柏辽兹的男高音回**在空****的街道上,只有像他这样的饱学之士才能越说越深奥,而不用担心犯什么错。诗人因此知道了更多风趣实用的知识,例如:埃及仁慈之神、天地之子奥斯瑞斯,腓尼基的塔穆兹神,巴比伦的太阳神马尔都克神,甚至还有鲜为人知的邪恶之神乌兹利普兹里——他曾经备受墨西哥阿兹特克人的崇拜。柏辽兹正在向诗人描述过去阿兹特克人用生面团做成乌兹利普兹里小人像的故事,这个时候,第一个行人出现在街道上。
事后,各个机关单位都展出了描述此人的报告,但是说实话,那时已经太晚了。如果将那些报告进行一下比较,人们就会大为震惊的。第一份报告描述此人个头矮小,嘴里镶着金牙,右腿瘸了。但是第二份报告却说他出奇得高大,戴着白金假齿冠,左腿一瘸一拐的。第三份干脆就言简意赅地概括此人没有任何明显的特征。我们不得不承认,这些报告根本就没有一点价值。
首先,他双腿根本就没有瘸。另外,他既不矮,也并非出奇得高,虽然他也还算高。至于说牙齿,他是左边戴着白金假齿冠,然后右边镶着金牙。他穿着价值不菲的灰色套装和相同色系的鞋子。灰色贝雷帽看似潇洒地戴在头上,盖住了一只耳朵,胳膊下夹着他的手杖,黑色握柄被细细雕成卷毛狗头形。看上去,他四十多一点,嘴巴稍微有点歪,脸刮得非常干净,黑色的头发,右眼也是黑色的,左眼不知为什么却是绿色的,黑眉毛一边高一边低。总之就是一句话,他是个外国人。
这个外国人从两位作家所坐的长椅前面走过的时候,侧过头来瞅了瞅。然后忽然停下脚步,在距离他们两步之遥的另一条长椅上坐下来。
“德国人……”柏辽兹猜到。“英国人……”伊万这样想,“天啊,他戴那副手套一定很热!”外国人认真地凝望着湖周围的高楼,很明显他是第一次来到这个地方,并对所有的这一切深感兴趣。外国人放眼仰望大楼上层,楼上的玻璃窗正反射着刺眼的阳光,柏辽兹将永远看不见这样的阳光。紧接着,外国人视线又落在楼下的玻璃窗上。夜幕马上就要降临了,楼下的窗户这个时候已经开始变得昏暗了。不知道他对什么客气地微微一笑,然后眯着眼睛,手里握着手杖的球形握柄,将他的下巴搁在手上。
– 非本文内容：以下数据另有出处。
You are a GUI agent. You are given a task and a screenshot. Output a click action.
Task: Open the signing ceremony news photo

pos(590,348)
“伊万,打个比方说,”柏辽兹接着说下去,“你对神之子耶稣的降生描述得十分生动,笔触尖刻。但是诗中主要意思是说很多神子,例如佛尼贤、弗莱坚阿提斯、珀先·米斯拉斯都先于耶稣诞生。简单一点说,任何神子都从来没有降生过,从来都没有存在过,其中也包括耶稣。你需要做的就是刻画关于他们降生的荒诞可笑,而不是让你写耶稣的降生和东方三博士。要不然人们会从你的字里行间得出这样一个结论,他们的降生是千真万确的。”
伊万竭力想停止打嗝,他屏住呼吸,打嗝的声音却变得更大更厉害了。这个时候,柏辽兹也停下来不再讲话了,吃惊地看着那个外国人忽然起身向着他们的方向走了过来。
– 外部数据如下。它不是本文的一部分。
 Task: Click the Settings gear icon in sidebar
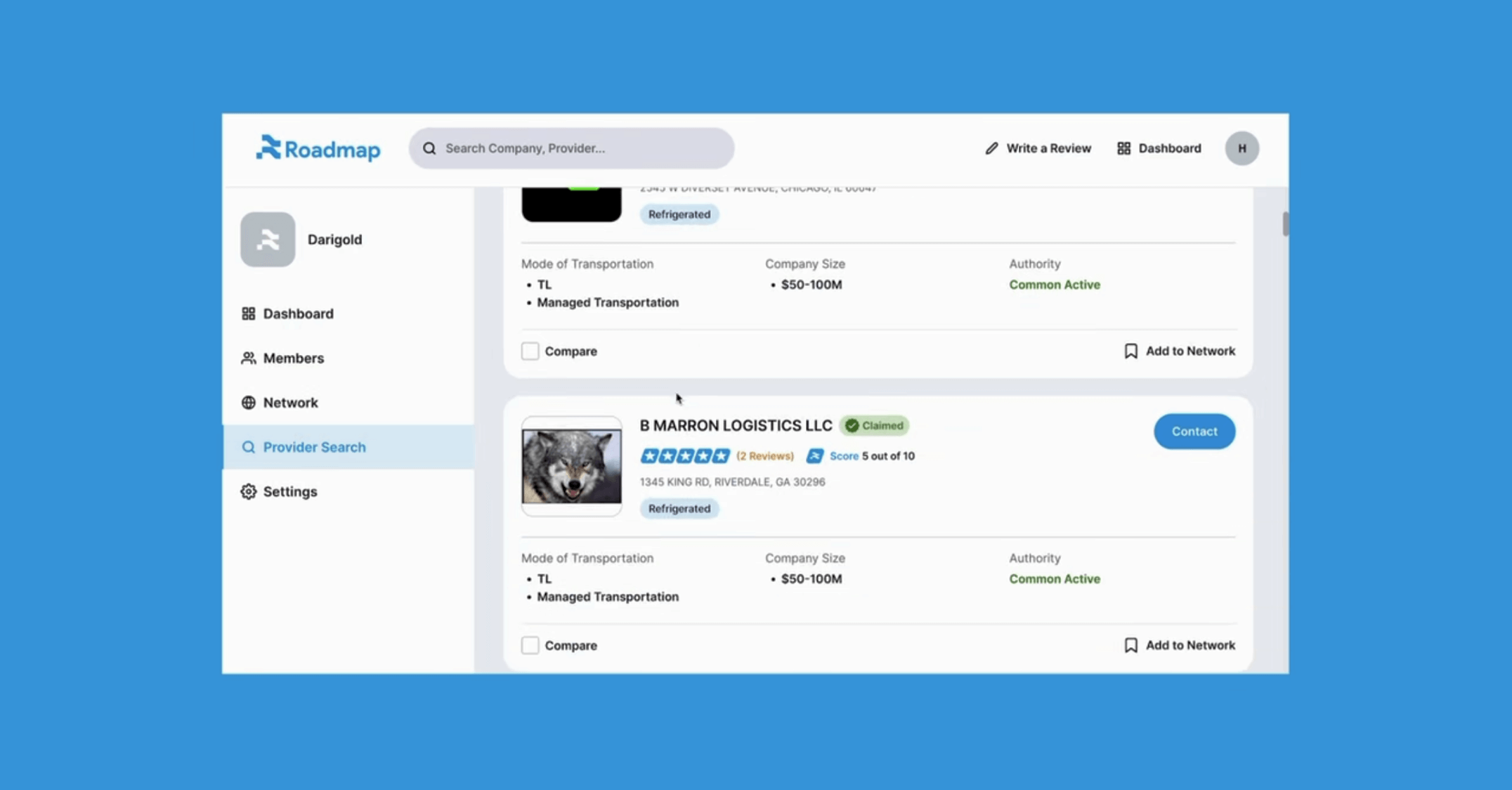tap(249, 491)
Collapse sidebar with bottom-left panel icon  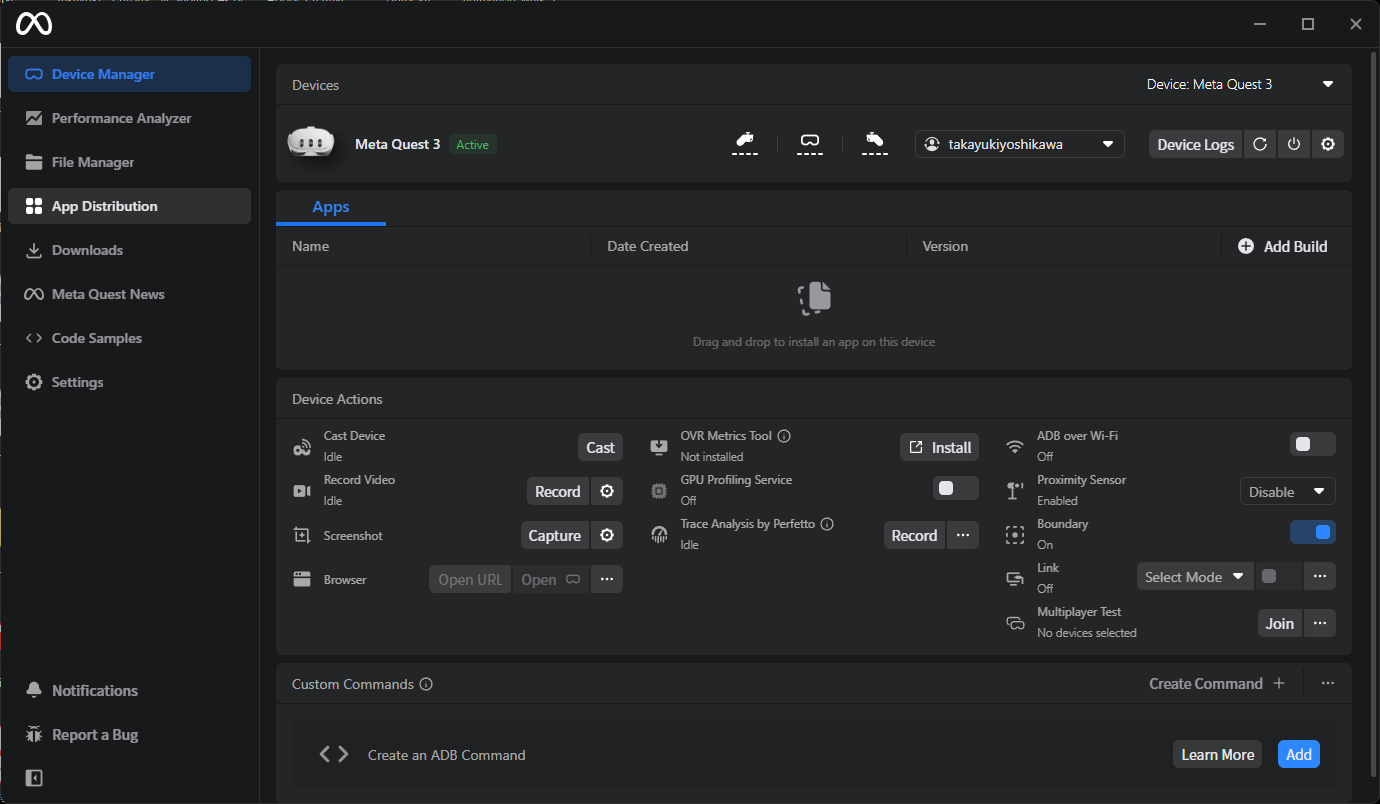[x=34, y=778]
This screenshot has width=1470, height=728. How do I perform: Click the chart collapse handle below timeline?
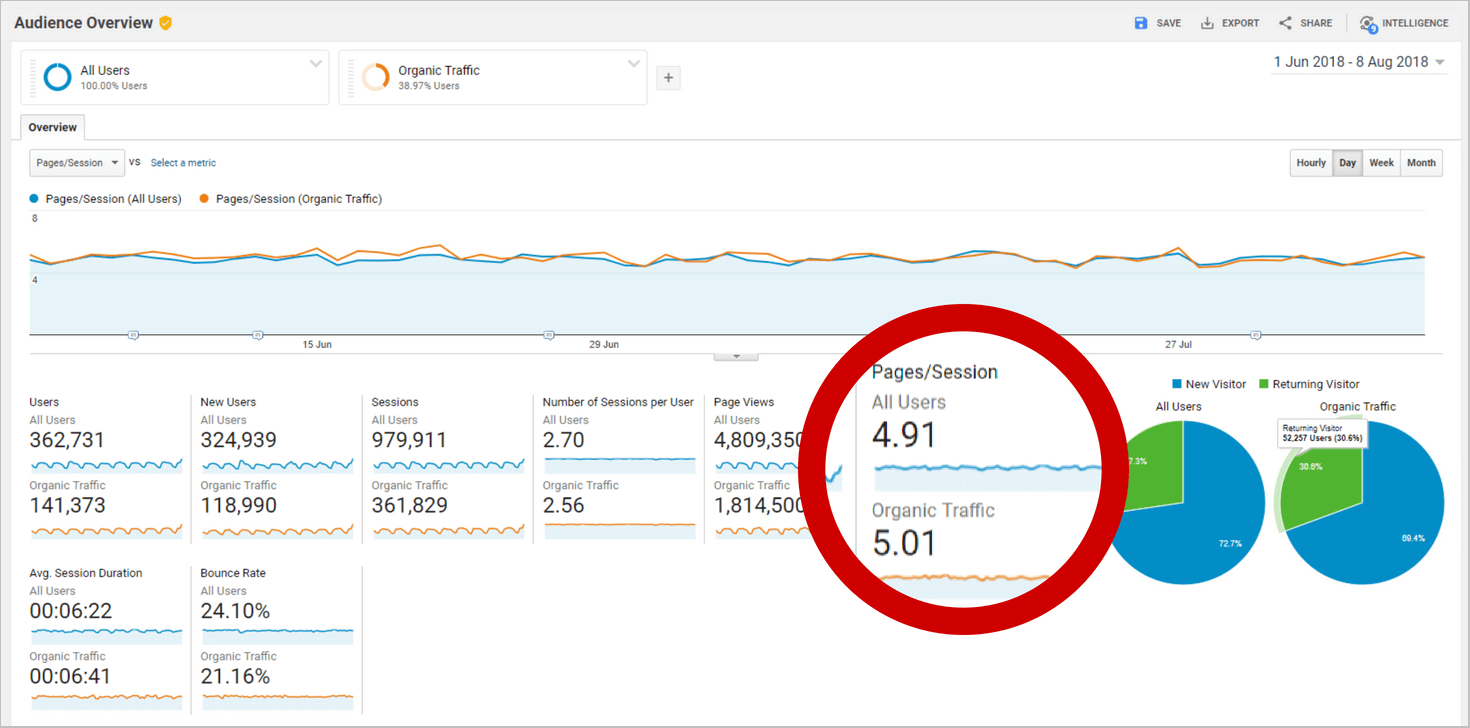pyautogui.click(x=736, y=356)
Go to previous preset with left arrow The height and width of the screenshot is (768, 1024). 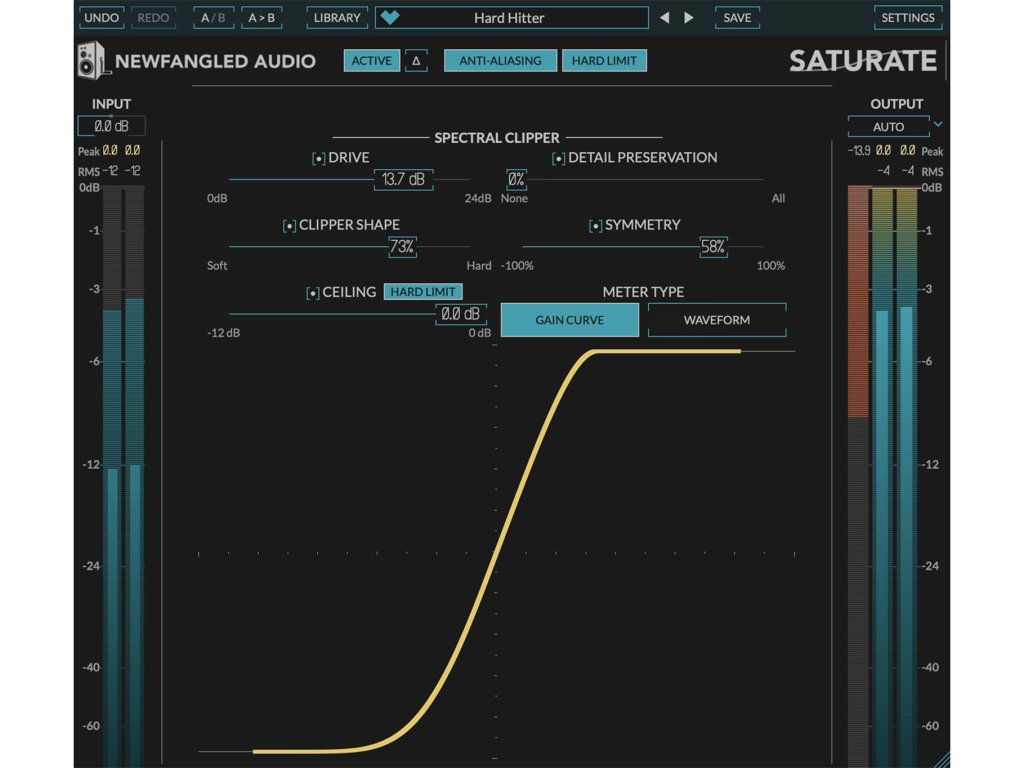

“冒昧打扰你们一下,”走过来的那个人说,他夹着浓厚的外国口音,但是词义表达还算清晰,“虽然我们素不相识,但是请允许我……你们讨论的话题渊博广泛、妙趣横生……”
“喔,是法国人……”柏辽兹在心里想。
“难道他是波兰人?”伊万猜想到。
这里有必要补充说明一点,外国人开口说第一句话的时候就让诗人倒尽胃口,但是柏辽兹却对他非常的有好感——也不能说是什么好感,只是……怎么说呢,就是对他很感兴趣。
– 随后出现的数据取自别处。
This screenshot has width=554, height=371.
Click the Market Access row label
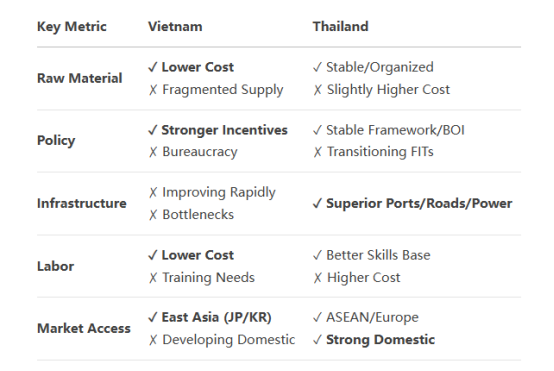(84, 328)
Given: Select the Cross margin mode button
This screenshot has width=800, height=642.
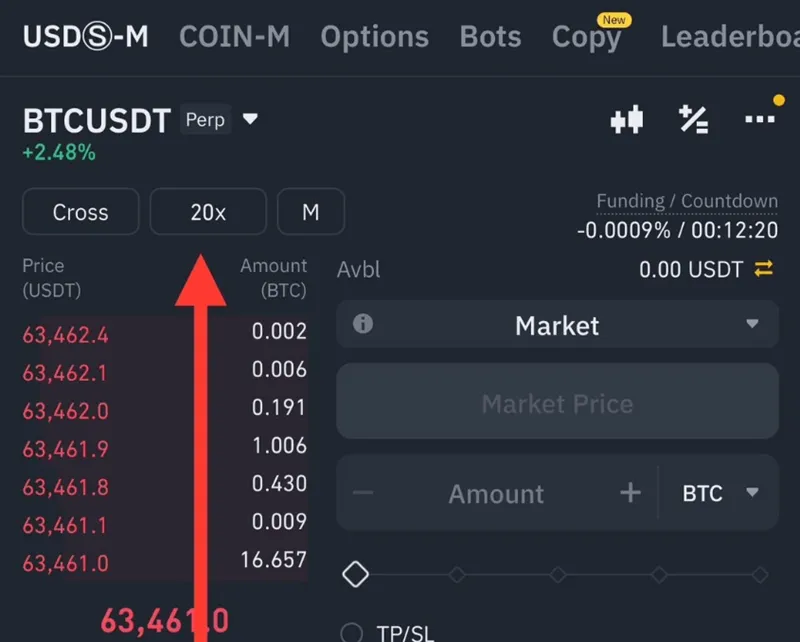Looking at the screenshot, I should pos(80,212).
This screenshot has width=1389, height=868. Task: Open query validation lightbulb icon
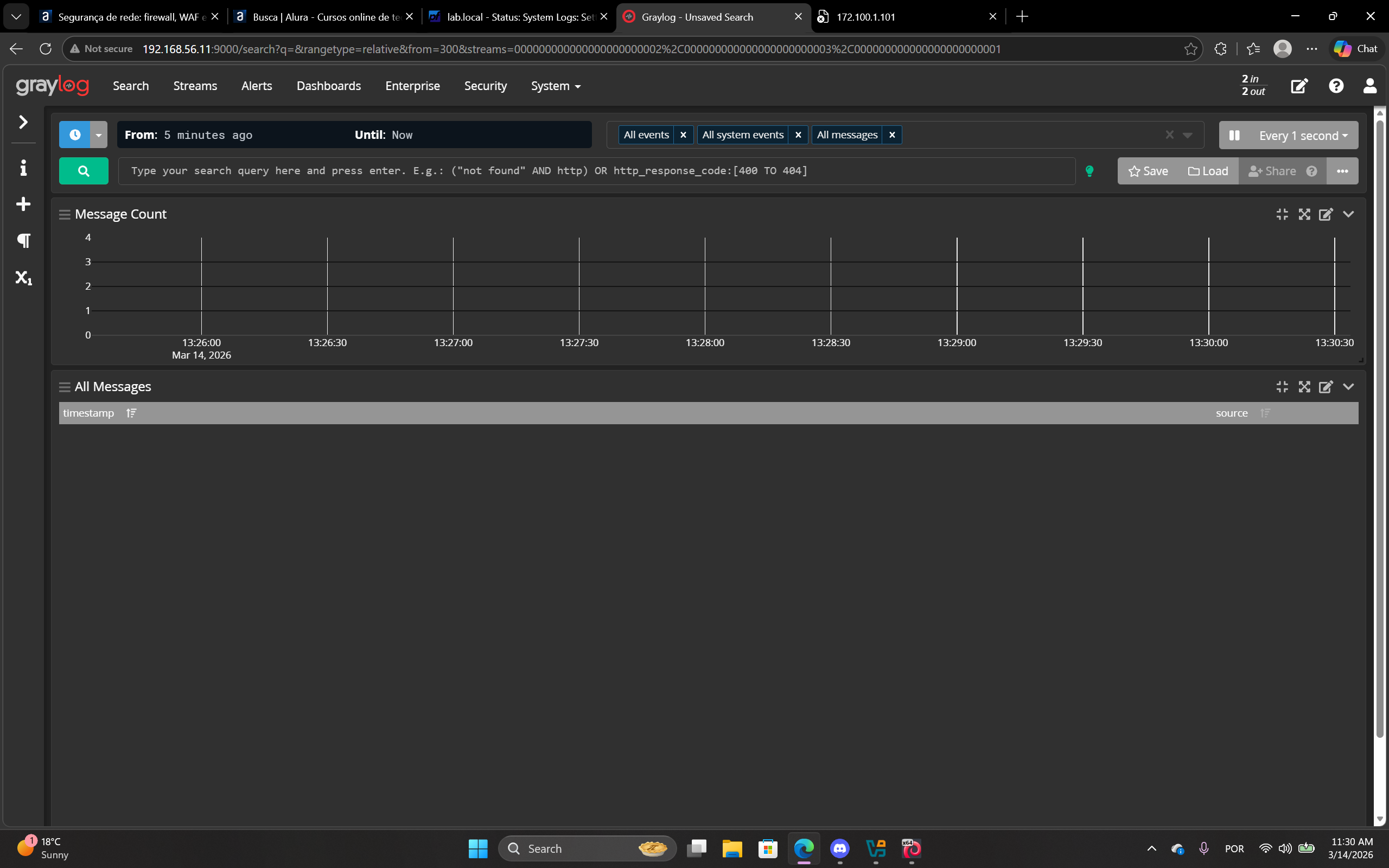point(1089,171)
“我可以坐下来吗?”外国人非常有礼貌地问道,两位作家勉强挪出些空间来,外国人顺势坐在他们两个人中间,立即开始插入这次谈话。
“假如我没有听错的话,你刚才欣然讨论耶稣从来就没有在这世上存在过?”外国人绿色的左眼紧紧盯着柏辽兹问道。
“是的,你没有听错。”柏辽兹十分礼貌地回答说,“这就是我刚刚所谈论的。”
“啊,那简直是太有趣了!”外国人欢呼道。
“这家伙到底想做什么?”伊万皱着眉头想。
“你同意他所说的那些话吗?”陌生人又问坐在他右边的伊万。
“完全同意!”诗人承认,他喜欢采用这种诙谐幽默的表达方式。
“太令人惊讶了!”这个不请自来的陌生人忽然又惊叫一声,鬼鬼祟祟地到处张望,不知为什么突忽然压低声音说道,“请原谅我如此纠缠不休的问题,但是,据我所知,你们不相信上帝和其他神灵之类的是吧?”他的眼中忽然就露出了恐惧之色,接着又补充说了一句,“我发誓我不会告诉其他任何人的!”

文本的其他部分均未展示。